Rottura del timone per due imbarcazioni, con il lancio dell’SOS da parte di una, due che hanno rotto la randa, una che ha rotto il boma. Questo il bollettino di quanto accaduto nel Trofeo “Vejo Sampiero” organizzato dal Circolo Erix di Lerici. Ventidue imbarcazioni partite, solo due hanno tagliato la linea di arrivo, dopo aver percorso la rotta Lerici- Gorgona-Lerici. Altro scenario per la trentaduesima edizione della Barcolana, con 25 barche soccorse o assistite, tre semiaffondate, mezza dozzina di disalberamenti, alcuni feriti tra cui una ragazza grave (caso poi risolto positivamente). Delle circa 700 barche partite solo poco più di trecento quelle arrivate al traguardo, con 84 imbarcazioni di lunghezza inferiore ai nove metri, tra cui tre J24 e due Meteor. I due esempi citati, se pure differenti nello scenario e nelle condizioni meteorologiche, stanno a significare che anche in condizioni di tempo cattivo si arriva: se l’imbarcazione è in ordine nell’attrezzatura (albero, sartie, vele), se l’equipaggio ha una preparazione marinaresca che gli permette di fronteggiare adeguatamente la situazione, se il numero dei componenti è tale da fare velocemente le manovre necessarie per affrontare con successo il cattivo tempo.

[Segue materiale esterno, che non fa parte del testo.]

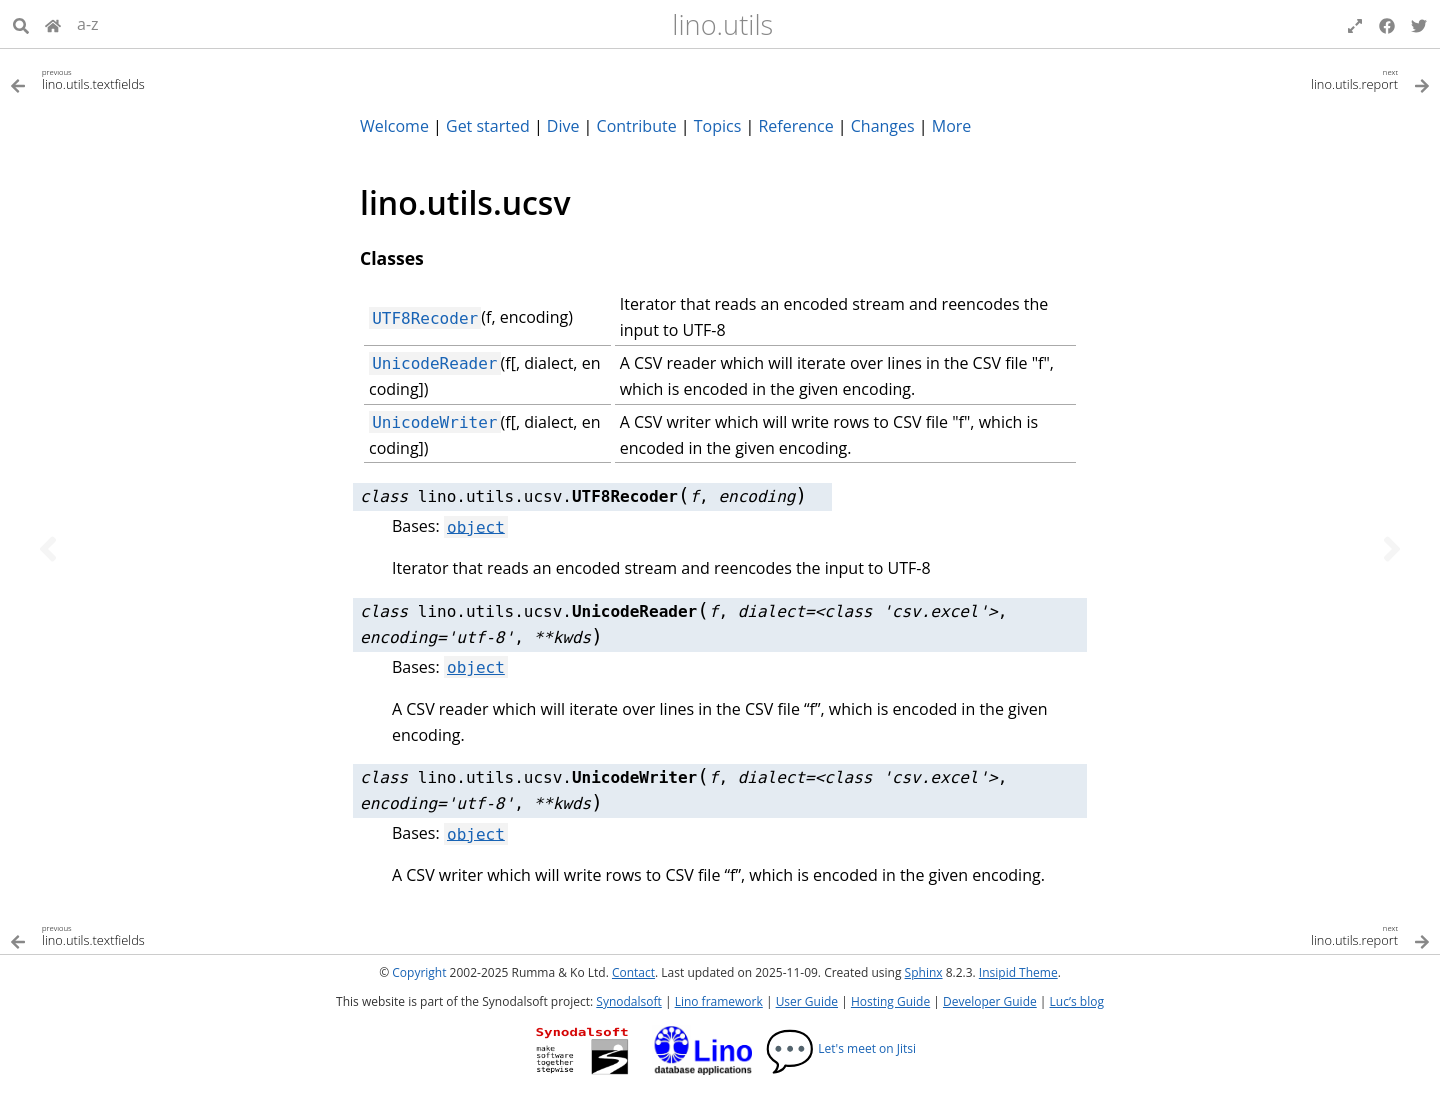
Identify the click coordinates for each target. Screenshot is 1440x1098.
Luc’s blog (1077, 1001)
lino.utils (722, 24)
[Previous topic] (48, 549)
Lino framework (719, 1001)
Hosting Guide (890, 1001)
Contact (633, 972)
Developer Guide (990, 1001)
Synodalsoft (628, 1001)
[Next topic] (1392, 549)
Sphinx (924, 972)
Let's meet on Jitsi (840, 1048)
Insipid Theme (1018, 972)
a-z (88, 24)
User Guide (807, 1001)
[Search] (21, 24)
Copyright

Nel Trofeo Sampiero vento da libeccio forza cinque alla partenza, vento che poi ha ruotato a sud rinforzando a forza sei, mare formato forza quattro, cinque in prossimità dell’isola Gorgona.

Una situazione meteo chiara. Chi partito sapeva (o avrebbe dovuto) quali vele tenere alzate, quale rotta assumere per arrivare nella posizione migliore in prossimità dell’isola Gorgona, dove il vento normalmente rinforza. E invece… qualche straorzata di troppo, la velatura inadeguata per quel tipo di vento e mare ed equipaggi a “pagliolo”, distrutti dal mal di mare, hanno provocato la rottura del timone di due imbarcazioni. L’equipaggio dell’una ha lanciato l’SOS prontamente raccolto da Compamare Livorno che ha disposto per l’invio dei soccorsi. Lo skipper dell’altra ha fronteggiato meglio la situazione riuscendo a rientrare a La Spezia con la scorta di un’altra imbarcazione che si ritirava. Le barche che hanno rotto le rande sono rientrate a vela a La Spezia con i loro mezzi, mentre la barca che ha rotto il boma si rifugiava in Gorgona. I diversi comportamenti sono citati per dire che di fronte allo stesso incidente e situazione meteo, il comportamento degli skipper è stato differente. Minore autocontrollo e fiducia nei propri mezzi o dell’insieme “barca” per chi ha lanciato l’SOS o si è rifugiato in Gorgona, maggiore padronanza di sé per coloro che, preso atto dell’avaria occorsa, hanno saputo fronteggiarla.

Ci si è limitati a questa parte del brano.